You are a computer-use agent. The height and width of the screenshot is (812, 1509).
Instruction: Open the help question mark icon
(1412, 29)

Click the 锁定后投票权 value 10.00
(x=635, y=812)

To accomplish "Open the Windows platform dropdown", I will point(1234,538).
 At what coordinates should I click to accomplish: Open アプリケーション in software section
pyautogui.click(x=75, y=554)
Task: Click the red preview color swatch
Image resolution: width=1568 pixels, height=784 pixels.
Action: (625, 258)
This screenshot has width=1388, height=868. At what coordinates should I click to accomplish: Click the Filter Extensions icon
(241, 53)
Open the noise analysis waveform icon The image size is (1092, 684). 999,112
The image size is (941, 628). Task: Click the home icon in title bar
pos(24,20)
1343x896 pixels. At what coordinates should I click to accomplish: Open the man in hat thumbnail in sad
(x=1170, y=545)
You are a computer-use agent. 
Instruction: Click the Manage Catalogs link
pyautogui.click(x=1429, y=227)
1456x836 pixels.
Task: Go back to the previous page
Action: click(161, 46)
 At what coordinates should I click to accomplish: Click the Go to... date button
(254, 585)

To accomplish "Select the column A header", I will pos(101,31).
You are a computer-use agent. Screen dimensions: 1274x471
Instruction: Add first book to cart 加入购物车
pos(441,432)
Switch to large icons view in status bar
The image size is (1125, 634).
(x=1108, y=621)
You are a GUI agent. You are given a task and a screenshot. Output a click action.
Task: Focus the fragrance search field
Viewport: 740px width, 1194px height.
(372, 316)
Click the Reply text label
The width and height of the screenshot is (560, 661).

=-=-=

### [Exercise prompt]
Quote all of the entries above word for word.

### [In response]
You are a computer-use agent. The height and width of the screenshot is (812, 1509).
Instruction: Open the help question mark icon
(1412, 29)

Click the 锁定后投票权 value 10.00
(x=635, y=812)

To accomplish "Open the Windows platform dropdown", I will point(1234,538).
 At what coordinates should I click to accomplish: Open アプリケーション in software section
pyautogui.click(x=75, y=554)
Task: Click the red preview color swatch
Image resolution: width=1568 pixels, height=784 pixels.
Action: (625, 258)
This screenshot has width=1388, height=868. At what coordinates should I click to accomplish: Click the Filter Extensions icon
(241, 53)
Open the noise analysis waveform icon The image size is (1092, 684). 999,112
The image size is (941, 628). Task: Click the home icon in title bar
pos(24,20)
1343x896 pixels. At what coordinates should I click to accomplish: Open the man in hat thumbnail in sad
(x=1170, y=545)
You are a computer-use agent. 
Instruction: Click the Manage Catalogs link
pyautogui.click(x=1429, y=227)
1456x836 pixels.
Task: Go back to the previous page
Action: click(161, 46)
 At what coordinates should I click to accomplish: Click the Go to... date button
(254, 585)

To accomplish "Select the column A header", I will pos(101,31).
You are a computer-use agent. Screen dimensions: 1274x471
Instruction: Add first book to cart 加入购物车
pos(441,432)
Switch to large icons view in status bar
The image size is (1125, 634).
(x=1108, y=621)
You are a GUI agent. You are given a task and a screenshot. Output a click action.
Task: Focus the fragrance search field
Viewport: 740px width, 1194px height.
(372, 316)
Click the Reply text label
The width and height of the screenshot is (560, 661).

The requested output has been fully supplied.